The Christians from Kissos, as soon as the Turks left the Monastery, found the dead monks and dug a grave for them in its courtyard, two meters east of the Holy Bema, where they were buried. Today we see their bones in a special showcase inside the church of the Monastery of the Holy Spirit honoring its Holy Five Fathers every year on June 15.

The only building that survived then was the two-aisled church dedicated to Saint Nicholas and the Holy Spirit, and it was very damaged. Its damages were revealed when the Office of Byzantine Antiquities, in early 1997, removed the exterior coatings and showed huge cracks, deterioration of building materials from overheating and blackness from burning.

After the Monastery was set on fire, its property passed into the hands of the Turks, while what was left of it was annexed as a Metochion to the Preveli Monastery.

Restoration as a School
In 1836 a pile of ruins remained and the then Bishop Nikodemos of Lampi and Sfakion tried to resurrect it by founding the first and only school in the province that became known as the School of the Holy Spirit. In 1870 the school was promoted to the Greek School of Saint Basil.

In 1887, Bishop Eumenios Xiroudakis moved his headquarters from Lampi, where there was no security due to the Turks, to the Monastery of the Holy Spirit and with his own money began in 1894 to build the beautiful Diocese on the site of the Monastery.

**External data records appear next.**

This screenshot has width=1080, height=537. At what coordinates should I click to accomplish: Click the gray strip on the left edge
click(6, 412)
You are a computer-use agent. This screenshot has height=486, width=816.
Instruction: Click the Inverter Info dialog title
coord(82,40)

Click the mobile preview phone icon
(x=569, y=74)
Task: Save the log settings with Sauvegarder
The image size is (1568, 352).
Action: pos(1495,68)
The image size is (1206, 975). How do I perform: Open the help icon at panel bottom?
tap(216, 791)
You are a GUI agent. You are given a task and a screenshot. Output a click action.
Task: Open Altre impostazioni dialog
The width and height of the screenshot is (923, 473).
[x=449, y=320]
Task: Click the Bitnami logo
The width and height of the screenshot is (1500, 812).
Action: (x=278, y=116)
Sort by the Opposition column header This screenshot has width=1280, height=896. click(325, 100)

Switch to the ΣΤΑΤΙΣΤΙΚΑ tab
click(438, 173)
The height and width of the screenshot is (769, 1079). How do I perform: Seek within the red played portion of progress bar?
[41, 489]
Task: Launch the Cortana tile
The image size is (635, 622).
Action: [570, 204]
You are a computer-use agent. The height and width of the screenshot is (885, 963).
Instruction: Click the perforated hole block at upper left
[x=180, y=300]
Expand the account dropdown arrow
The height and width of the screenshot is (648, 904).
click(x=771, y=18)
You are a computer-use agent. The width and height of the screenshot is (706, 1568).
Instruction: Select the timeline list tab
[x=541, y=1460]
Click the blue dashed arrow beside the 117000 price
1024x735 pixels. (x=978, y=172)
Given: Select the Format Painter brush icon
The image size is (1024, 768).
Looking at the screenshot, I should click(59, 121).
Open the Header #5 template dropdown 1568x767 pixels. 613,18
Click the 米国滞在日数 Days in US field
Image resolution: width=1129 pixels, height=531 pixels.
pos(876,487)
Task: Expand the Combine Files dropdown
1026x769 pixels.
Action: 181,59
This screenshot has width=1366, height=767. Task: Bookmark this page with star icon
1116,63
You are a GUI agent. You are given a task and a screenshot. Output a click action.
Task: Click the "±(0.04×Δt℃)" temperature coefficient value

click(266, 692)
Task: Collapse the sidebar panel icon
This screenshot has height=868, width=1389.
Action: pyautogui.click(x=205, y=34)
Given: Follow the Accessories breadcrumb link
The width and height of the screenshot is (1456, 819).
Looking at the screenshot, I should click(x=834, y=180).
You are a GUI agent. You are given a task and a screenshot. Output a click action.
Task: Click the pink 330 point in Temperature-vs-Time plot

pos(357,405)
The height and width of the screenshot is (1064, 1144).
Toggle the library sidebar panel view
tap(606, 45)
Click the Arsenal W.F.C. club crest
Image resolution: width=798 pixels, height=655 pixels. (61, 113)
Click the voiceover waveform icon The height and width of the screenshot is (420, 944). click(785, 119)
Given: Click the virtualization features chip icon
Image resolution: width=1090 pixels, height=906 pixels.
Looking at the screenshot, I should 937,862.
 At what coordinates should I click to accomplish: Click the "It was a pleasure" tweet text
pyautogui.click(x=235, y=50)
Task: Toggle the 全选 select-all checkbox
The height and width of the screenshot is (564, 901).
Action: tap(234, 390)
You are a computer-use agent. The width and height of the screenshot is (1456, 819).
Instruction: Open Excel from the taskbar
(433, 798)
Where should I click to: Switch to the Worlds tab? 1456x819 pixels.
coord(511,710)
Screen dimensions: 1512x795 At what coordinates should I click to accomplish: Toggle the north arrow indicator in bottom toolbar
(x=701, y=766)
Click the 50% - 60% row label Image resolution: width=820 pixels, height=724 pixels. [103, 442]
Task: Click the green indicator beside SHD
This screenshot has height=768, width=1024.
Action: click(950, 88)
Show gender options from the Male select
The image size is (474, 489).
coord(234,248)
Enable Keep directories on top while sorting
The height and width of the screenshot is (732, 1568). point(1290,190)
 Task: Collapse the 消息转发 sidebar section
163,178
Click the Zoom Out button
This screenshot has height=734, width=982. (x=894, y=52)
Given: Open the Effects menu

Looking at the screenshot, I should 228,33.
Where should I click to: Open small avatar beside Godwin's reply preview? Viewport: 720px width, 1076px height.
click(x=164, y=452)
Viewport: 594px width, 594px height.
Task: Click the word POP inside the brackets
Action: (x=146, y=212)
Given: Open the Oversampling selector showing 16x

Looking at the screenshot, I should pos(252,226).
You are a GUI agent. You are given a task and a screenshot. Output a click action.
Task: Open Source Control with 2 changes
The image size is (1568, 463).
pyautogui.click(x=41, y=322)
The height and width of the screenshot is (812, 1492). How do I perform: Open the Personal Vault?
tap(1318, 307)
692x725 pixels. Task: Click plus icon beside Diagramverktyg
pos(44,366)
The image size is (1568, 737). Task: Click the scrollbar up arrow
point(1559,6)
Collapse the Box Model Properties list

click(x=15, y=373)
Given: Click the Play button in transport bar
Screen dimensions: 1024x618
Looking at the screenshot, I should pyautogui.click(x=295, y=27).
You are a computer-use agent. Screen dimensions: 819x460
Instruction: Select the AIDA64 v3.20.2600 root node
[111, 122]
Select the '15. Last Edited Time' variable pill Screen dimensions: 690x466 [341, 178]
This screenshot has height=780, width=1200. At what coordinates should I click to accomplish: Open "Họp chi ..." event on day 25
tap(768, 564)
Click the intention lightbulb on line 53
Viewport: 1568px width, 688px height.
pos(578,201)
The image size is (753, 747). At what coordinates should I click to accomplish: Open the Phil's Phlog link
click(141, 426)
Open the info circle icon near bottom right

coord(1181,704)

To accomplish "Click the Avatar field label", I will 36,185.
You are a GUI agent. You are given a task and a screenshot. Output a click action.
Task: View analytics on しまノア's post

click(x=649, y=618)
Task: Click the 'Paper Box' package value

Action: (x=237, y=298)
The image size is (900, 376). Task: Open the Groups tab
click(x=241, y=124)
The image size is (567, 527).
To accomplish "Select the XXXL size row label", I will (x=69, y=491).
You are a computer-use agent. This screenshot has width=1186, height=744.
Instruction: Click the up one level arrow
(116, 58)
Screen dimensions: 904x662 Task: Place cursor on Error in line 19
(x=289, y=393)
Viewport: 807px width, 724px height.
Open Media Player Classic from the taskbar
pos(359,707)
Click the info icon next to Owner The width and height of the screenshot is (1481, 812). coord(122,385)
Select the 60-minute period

In the area of the Monastery, in addition to the buildings for the needs of the School there was a bakery, kitchen, restaurant for students and other structures that served its needs.

Restoration of the Monastery
In 1979 the Ministry of Culture declared as historic the total of the buildings of the Monastery of the Holy Spirit.

Since then, a great effort was started by the Cultural Association of Kissos and the Metropolitan of Lampi and Sfakion for the reopening of the Monastery with the renovation of the church and the buildings around it.

The consecration of the katholikon of the Monastery of the Holy Spirit took place in May 2007. It should be noted that the aisle of the church dedicated to Saint Nicholas is considered older than that of the Holy Spirit and dates from the 13th century.

In 2011 the Sacred Monastery of the Holy Spirit in Kissos officially acquired, after almost 200 years, its first Abbot, the Most Venerable Archimandrite Bartholomew Xeroudakis, from Sellia, a man who has taken care to turn the isolated Monastery into a pilgrimage site.

Note that in the surrounding area of the Monastery there is a monument to the fallen in honor of the two hundred volunteer fighters who fell heroically fighting the Turks on December 5, 1868. It was the military corps of Demetrios Petropoulakis, who came to Crete to help the rebellious Cretans.

Also in a prominent position in the courtyard dominates a beautiful fountain.